> _Task directions_: Omitting every picture, copy the lines from the one that contains "The width and" through the last line of the records below, exactly and with nothing added.

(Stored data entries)
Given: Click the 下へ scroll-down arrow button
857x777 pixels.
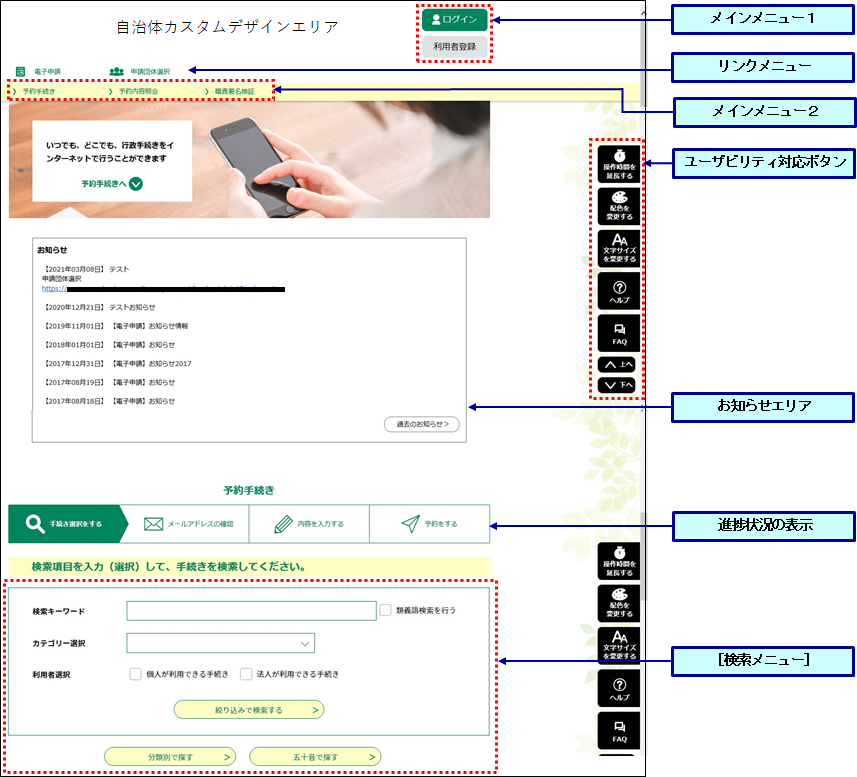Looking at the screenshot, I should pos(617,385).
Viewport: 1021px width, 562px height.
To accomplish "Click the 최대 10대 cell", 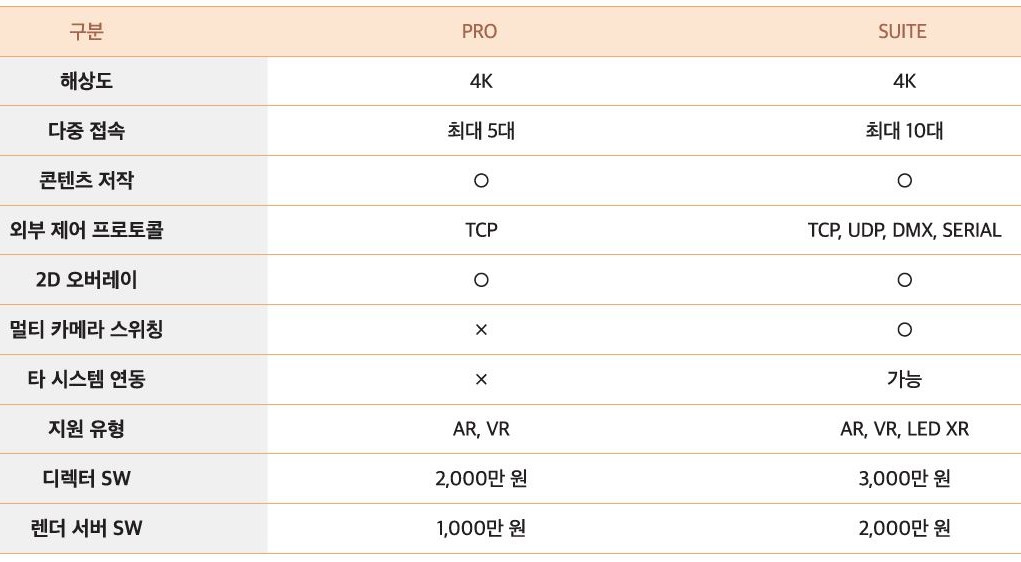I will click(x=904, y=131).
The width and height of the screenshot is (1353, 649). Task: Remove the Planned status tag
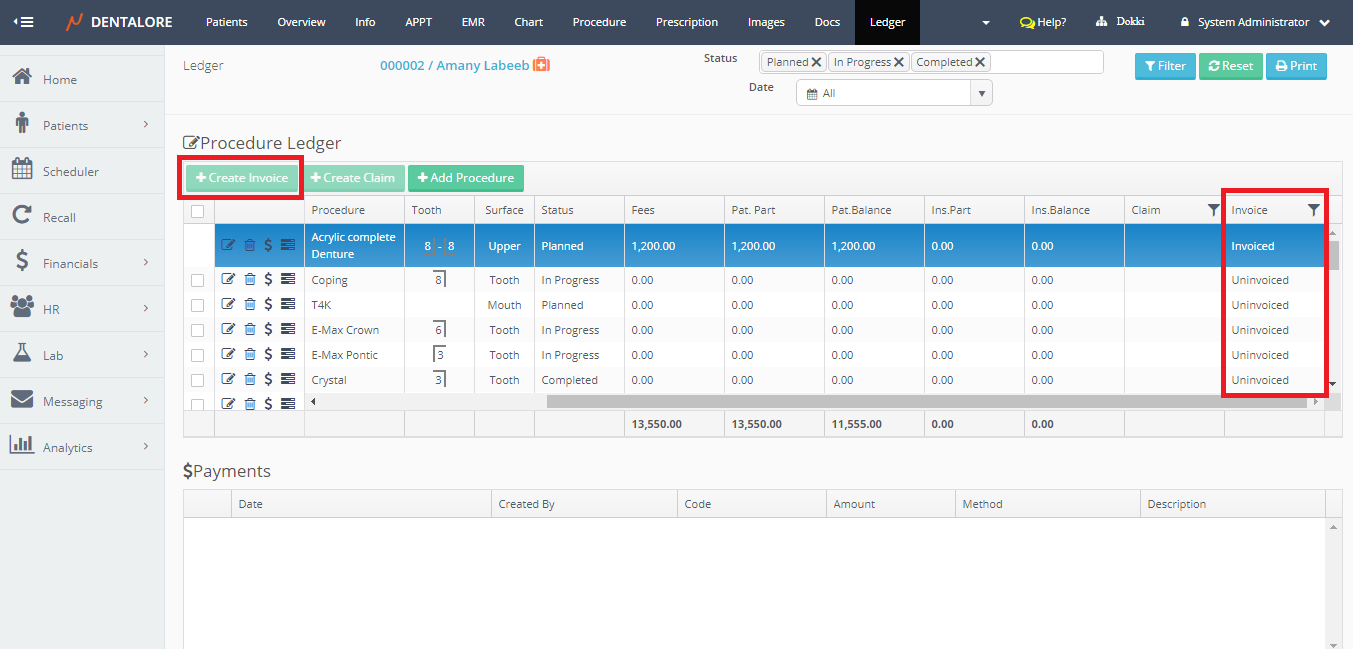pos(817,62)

> _Result_:
The width and height of the screenshot is (1353, 649). Task: Remove the Planned status tag
pos(817,62)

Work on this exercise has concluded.